> [Records for this task]

[Start of section]

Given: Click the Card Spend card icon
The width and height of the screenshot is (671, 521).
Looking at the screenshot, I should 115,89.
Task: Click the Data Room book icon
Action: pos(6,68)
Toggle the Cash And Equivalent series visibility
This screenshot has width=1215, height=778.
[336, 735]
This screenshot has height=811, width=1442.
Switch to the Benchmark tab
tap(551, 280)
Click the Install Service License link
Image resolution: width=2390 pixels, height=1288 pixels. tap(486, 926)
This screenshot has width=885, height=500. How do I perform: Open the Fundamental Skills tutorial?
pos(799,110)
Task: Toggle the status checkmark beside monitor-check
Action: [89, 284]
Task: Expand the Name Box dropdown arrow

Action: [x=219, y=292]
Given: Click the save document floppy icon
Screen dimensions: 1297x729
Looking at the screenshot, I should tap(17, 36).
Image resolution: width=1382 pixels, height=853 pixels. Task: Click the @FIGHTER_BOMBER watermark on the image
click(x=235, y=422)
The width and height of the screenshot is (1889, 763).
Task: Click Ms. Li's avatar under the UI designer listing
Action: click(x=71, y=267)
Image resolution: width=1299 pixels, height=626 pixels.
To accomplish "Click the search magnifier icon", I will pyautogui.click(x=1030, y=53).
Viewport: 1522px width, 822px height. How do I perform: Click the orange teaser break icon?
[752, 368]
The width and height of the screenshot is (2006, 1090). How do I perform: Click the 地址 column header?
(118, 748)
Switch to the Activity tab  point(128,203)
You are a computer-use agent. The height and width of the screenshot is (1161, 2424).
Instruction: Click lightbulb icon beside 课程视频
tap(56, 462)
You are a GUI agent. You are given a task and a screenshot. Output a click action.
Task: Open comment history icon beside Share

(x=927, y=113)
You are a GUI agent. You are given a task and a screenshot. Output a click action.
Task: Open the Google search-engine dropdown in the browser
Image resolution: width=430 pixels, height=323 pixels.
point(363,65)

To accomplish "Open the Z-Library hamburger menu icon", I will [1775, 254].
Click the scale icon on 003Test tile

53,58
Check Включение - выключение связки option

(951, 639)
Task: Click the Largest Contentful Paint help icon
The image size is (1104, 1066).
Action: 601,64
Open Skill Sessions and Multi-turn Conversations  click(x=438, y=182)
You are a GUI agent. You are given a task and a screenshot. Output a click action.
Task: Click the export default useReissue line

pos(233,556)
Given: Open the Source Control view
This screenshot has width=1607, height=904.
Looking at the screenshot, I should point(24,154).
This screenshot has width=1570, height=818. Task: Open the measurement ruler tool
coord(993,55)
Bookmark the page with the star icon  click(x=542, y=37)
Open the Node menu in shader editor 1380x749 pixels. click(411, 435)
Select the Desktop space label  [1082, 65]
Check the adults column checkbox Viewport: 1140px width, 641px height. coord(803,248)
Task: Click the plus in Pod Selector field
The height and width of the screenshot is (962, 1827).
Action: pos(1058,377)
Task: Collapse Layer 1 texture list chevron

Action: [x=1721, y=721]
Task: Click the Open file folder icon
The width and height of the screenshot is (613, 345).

[End of section]

> [Task details] Which lines above hold the string "will"? Copy each of them.

> [Exercise answer]
To accomplish "Click the search magnifier icon", I will pyautogui.click(x=1030, y=53).
To accomplish "Open the Z-Library hamburger menu icon", I will [1775, 254].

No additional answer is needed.